But he needed an income. He had a wife, two children, a third on the way.
The Civic Guards had offered him a way out. Some said the Guards were only a tame branch of the army, others that this was not the time for their introduction, but Brosnan believed in the idea of an unarmed force and thought Ireland could not have it soon enough. That was what he wanted to be part of: the force of law, not the law of force.
Yet here he was, somehow, still in the middle of the worst of it. Wexford turned out every bit as embittered as Kerry and he found himself floundering around like a blind man who'd stumbled into the wrong house.
"You have some chance of getting somewhere with them," Kavanagh had said, when he was explaining the job to him. "A local man would be devoured."
It was a strange, closed village, its people full of a strange, closed pride. Most of them wouldn't talk to him at all and those who did had a drawly, dawdly way with their words so that he had to stretch his ears to make sense of what they were saying. Even his army colleagues seemed to be wary of him. A foreigner, he'd heard himself called.
And now this. Brosnan took off his cap, smoothed back his hair, wished himself far from Mucknamore, far from Kerry, far from Ireland altogether.
They'd try this post-office woman, but he hadn't any great hopes of her. People who knew the dead man well were his best hope.
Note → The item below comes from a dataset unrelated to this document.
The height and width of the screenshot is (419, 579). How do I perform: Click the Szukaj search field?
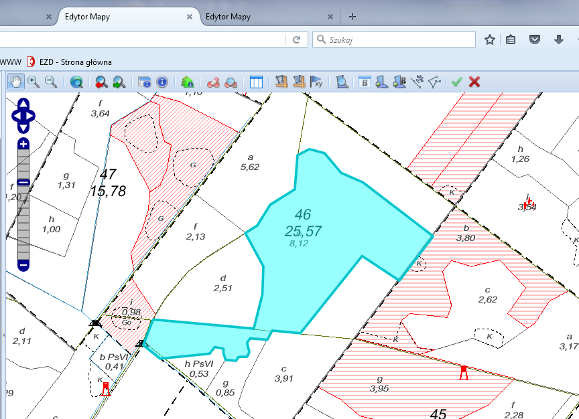[x=395, y=40]
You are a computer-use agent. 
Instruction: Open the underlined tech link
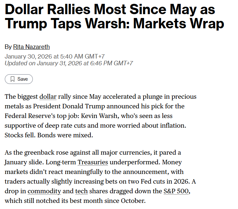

"A good soldier," Kavanagh had said, describing O'Donovan. "Nothing showy, but brave as he was needed to be. Good leadership ability. All qualities that would have stood to him in the Guards. I'd say he'd have made Inspector."
"Could it have been an accident, Sir?"
"It could, I suppose, but I don't believe so. Why would he go out that way by night unless he was forced? Especially the night that was in it. Can you think of any good reason?"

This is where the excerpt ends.